Collected data:

BEGIN

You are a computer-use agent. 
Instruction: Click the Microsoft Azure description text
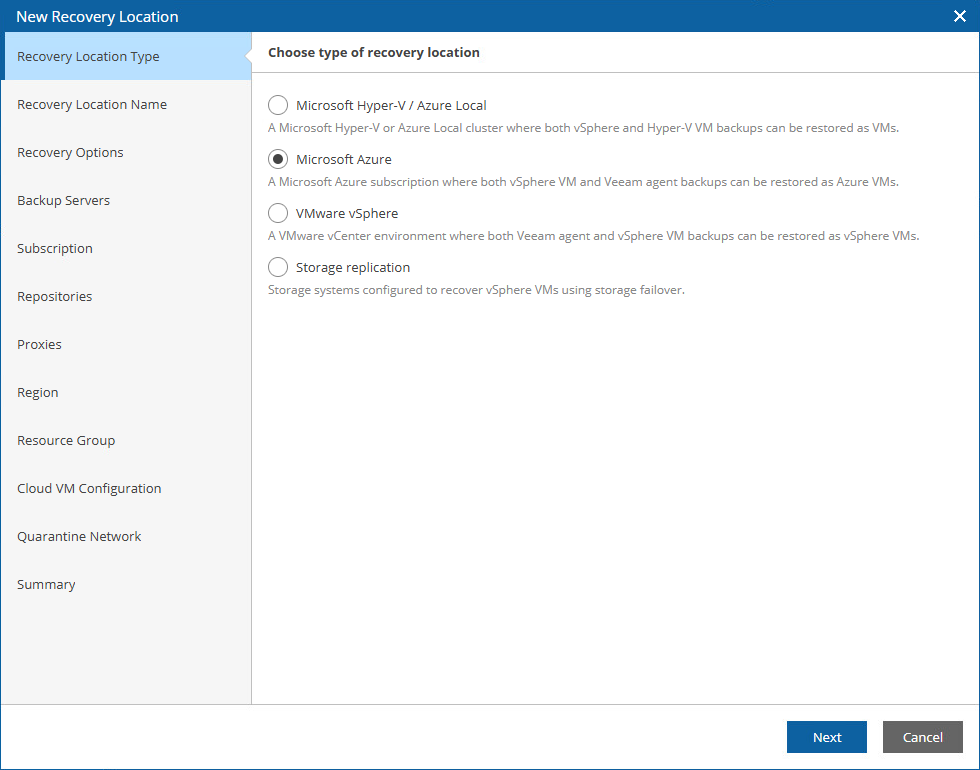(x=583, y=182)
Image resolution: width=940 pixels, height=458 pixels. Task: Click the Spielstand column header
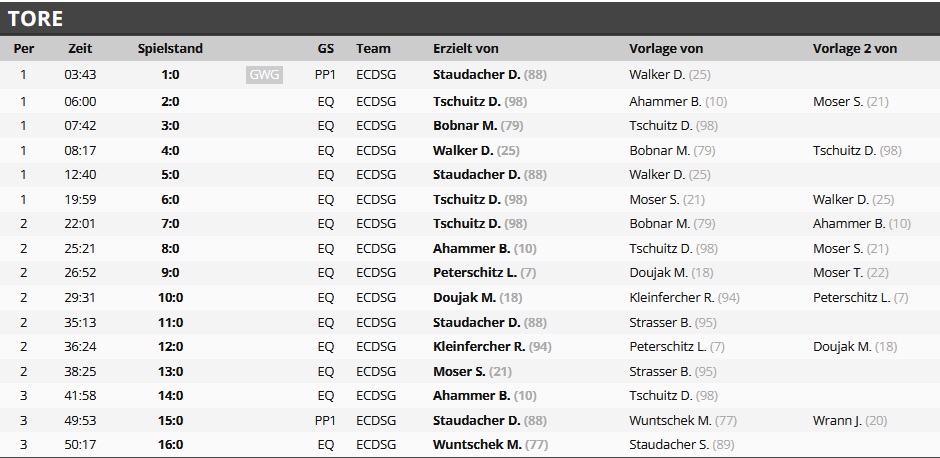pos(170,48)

END

Task instructions: Would you retype every record above exactly, leaving out the pictures?

Exercise output:
You are a computer-use agent. 
Instruction: Click the Microsoft Azure description text
(x=583, y=182)
Image resolution: width=940 pixels, height=458 pixels. Task: Click the Spielstand column header
pos(170,48)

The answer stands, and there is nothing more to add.